Several of Gore’s songs are captured by a camera that looks like Vaseline has been smeared over the lens. In the commentary track, Binder said that was exactly what was done. He either couldn’t afford or didn’t have time to outfit the rigs with soft focus capability, so they went with this bargain basement substitute. Unfortunately, it looks like Gore is singing through a funhouse mirror.

Jan and Dean, the evening’s MCs, kick off the surf portion of the show, but they are outmatched by the Beach Boys, who follow. Jan and Dean’s harmonies seem thin and the skate-board-in-a-guitar-case trick can’t hold up to the Boys’ rich voices and Brian Wilson’s songwriting. The performance was filmed months before Wilson’s nervous breakdown forced him off the road. Here he looks completely at ease and happy.

After the movie’s initial run, the Beach Boys’ manager demanded his client’s four-song set be removed. When the inevitable “T.A.M.I. Show” bootlegs popped up, the Beach Boys were usually missing. This DVD finally restores the lush “Surfer Girl” and the freedom of “I Get Around.”

The film treads water through the Dakotas, Supremes and Barbarians until – finally – we get to James Brown and the Famous Flames. Honestly, there’s nothing he does here that wasn’t captured on the incredible “Live at the Apollo” album one year earlier. This, however, was his first major show in front of a white audience. It also gave fans the opportunity to see Brown work his magic in addition to just hearing it.

The Flames are razor-sharp as Brown kicks into “Out of Sight.” Showing his penchant for adventurous covers, Brown resuscitates Perry Como’s hit “Prisoner of Love.” He then directs the Flames into “Please, Please, Please” and the place goes nuts for the now-infamous cape routine. Brown’s pants, which were clean before the song, are scuffed and dirty at the knees from all the times he falls down (only to pop right back again.) During “Night Train” he does this crazy dance on one foot where he manages to wriggle across the stage. Not only does he not fall down, but he looks impossibly smooth.
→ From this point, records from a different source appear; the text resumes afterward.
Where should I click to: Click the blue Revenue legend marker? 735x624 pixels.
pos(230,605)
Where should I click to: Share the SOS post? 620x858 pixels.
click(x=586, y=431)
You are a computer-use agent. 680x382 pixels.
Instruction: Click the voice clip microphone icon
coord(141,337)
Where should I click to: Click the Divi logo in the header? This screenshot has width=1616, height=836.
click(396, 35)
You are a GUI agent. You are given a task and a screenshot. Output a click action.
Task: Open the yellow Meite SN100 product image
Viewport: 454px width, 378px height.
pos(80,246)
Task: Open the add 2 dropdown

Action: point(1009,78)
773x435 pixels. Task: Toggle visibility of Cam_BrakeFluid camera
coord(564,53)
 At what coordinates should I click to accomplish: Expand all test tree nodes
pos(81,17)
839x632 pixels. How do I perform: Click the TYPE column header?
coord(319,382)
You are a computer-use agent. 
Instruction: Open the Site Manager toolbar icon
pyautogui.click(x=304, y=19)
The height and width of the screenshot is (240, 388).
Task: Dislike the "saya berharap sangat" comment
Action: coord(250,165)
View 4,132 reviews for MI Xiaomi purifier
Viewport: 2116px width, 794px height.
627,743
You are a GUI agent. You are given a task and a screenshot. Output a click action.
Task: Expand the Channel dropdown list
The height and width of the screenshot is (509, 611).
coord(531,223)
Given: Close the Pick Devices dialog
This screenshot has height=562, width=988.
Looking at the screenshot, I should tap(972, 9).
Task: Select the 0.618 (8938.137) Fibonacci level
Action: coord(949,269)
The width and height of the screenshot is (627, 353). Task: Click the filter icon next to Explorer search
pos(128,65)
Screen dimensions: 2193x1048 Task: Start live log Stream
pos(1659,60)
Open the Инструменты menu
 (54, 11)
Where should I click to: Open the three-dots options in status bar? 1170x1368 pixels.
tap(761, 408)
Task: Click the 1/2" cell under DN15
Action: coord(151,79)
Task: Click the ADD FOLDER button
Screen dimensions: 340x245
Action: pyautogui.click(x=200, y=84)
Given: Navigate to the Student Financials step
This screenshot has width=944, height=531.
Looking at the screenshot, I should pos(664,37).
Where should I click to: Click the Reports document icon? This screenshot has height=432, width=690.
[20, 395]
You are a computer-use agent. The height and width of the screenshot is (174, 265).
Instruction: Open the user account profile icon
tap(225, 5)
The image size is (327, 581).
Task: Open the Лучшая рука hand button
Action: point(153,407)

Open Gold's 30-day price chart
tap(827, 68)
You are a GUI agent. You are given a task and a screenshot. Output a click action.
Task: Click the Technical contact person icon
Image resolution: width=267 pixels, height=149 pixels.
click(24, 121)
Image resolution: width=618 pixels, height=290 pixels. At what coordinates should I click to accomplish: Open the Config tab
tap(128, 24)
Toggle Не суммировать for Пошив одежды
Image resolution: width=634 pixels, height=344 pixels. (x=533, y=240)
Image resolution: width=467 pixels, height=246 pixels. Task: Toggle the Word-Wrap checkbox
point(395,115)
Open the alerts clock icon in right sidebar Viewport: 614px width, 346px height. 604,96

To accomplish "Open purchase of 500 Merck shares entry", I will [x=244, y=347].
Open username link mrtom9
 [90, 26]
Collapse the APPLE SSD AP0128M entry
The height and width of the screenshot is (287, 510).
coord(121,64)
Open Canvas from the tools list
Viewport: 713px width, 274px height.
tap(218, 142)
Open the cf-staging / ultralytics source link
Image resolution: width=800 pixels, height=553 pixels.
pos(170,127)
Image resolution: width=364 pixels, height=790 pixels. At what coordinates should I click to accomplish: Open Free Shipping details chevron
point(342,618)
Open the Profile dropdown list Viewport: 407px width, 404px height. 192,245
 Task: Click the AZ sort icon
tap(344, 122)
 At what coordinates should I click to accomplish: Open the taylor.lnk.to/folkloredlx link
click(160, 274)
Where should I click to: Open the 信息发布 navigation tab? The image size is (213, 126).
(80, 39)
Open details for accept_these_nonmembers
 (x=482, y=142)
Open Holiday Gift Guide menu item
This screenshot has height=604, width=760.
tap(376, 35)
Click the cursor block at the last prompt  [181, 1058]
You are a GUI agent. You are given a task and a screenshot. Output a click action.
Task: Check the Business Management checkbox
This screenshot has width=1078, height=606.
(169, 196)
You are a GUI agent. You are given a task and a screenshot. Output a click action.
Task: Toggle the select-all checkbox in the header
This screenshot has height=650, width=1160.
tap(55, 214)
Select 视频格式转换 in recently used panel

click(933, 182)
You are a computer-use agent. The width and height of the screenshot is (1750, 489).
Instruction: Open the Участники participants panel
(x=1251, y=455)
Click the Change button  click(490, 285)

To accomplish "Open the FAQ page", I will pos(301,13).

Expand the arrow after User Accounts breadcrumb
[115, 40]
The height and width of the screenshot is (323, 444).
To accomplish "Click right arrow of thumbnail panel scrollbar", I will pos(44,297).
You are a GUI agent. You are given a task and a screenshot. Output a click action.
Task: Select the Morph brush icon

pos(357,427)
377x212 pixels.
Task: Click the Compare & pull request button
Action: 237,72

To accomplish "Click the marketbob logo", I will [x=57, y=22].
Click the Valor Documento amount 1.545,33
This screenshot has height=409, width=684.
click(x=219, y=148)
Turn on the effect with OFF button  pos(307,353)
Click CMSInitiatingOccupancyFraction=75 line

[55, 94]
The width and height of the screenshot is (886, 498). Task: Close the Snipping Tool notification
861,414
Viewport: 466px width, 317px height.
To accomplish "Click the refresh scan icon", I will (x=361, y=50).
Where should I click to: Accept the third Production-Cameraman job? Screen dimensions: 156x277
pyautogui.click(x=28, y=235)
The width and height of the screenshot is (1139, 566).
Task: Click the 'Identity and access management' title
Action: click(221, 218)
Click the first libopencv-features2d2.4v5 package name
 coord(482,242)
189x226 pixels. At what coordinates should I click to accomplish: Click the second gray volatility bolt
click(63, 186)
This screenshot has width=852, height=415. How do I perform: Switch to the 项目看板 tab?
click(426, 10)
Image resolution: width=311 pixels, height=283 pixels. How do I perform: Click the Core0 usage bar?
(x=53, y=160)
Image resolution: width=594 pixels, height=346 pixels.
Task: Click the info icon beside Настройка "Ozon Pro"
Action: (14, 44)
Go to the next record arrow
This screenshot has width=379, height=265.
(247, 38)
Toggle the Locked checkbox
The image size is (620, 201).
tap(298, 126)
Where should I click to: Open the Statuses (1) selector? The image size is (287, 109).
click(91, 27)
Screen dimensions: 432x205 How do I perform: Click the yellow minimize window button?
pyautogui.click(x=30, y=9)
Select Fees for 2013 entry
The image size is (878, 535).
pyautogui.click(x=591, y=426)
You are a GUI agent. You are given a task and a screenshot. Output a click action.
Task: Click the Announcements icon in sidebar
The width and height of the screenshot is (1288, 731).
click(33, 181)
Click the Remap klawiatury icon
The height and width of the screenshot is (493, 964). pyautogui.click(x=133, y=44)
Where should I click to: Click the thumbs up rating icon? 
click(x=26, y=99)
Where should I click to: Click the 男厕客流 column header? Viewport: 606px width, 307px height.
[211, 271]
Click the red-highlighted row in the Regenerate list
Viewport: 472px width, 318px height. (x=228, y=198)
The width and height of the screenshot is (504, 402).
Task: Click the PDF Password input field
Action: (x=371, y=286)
In his commentary on the “T.A.M.I. Show” trailer, director John Landis, whose entire seventh grade class scored invites to the taping, said the Rolling Stones “were kind of boring after James Brown.” He’s right. The Stones open with a cover of Chuck Berry’s “Around and Around,” an odd choice considering Berry was onstage earlier. They don’t start to live up to their hype and billing until the terrific “Time Is On My Side” and “It’s All Over Now.”

It’s difficult to watch the early Stones without picturing the lazy spectacle they’ve become. There is a hunger in these songs and Mick Jagger is genuinely working to win the crowd’s approval. It’s odd to see Brain Jones so alive and so happy. It seems he was born with those omnipresent bags under his eyes that just grew sadder and deeper until the lids above closed forever.

But that was still several dark years off. The “T.A.M.I. Show” is a celebration that despite some dated production techniques and material still feels vibrant. It’s a peek behind a curtain to a world where artists from not only all over the world, as the song goes, but all genres, could party together on the same stage. In a way, it was a precursor to the weekend festivals that would pop up at the end of the decade and have resurfaced to dominate the summer musical landscape again today.

Keep reading:

Talking James Brown and King Records with Jon Hartley Fox

Talking Motown with Bill Dahl

Review – “King of the Queen City”

Review: The Temptations and Four Tops

(Below: The Beach Boys get around.)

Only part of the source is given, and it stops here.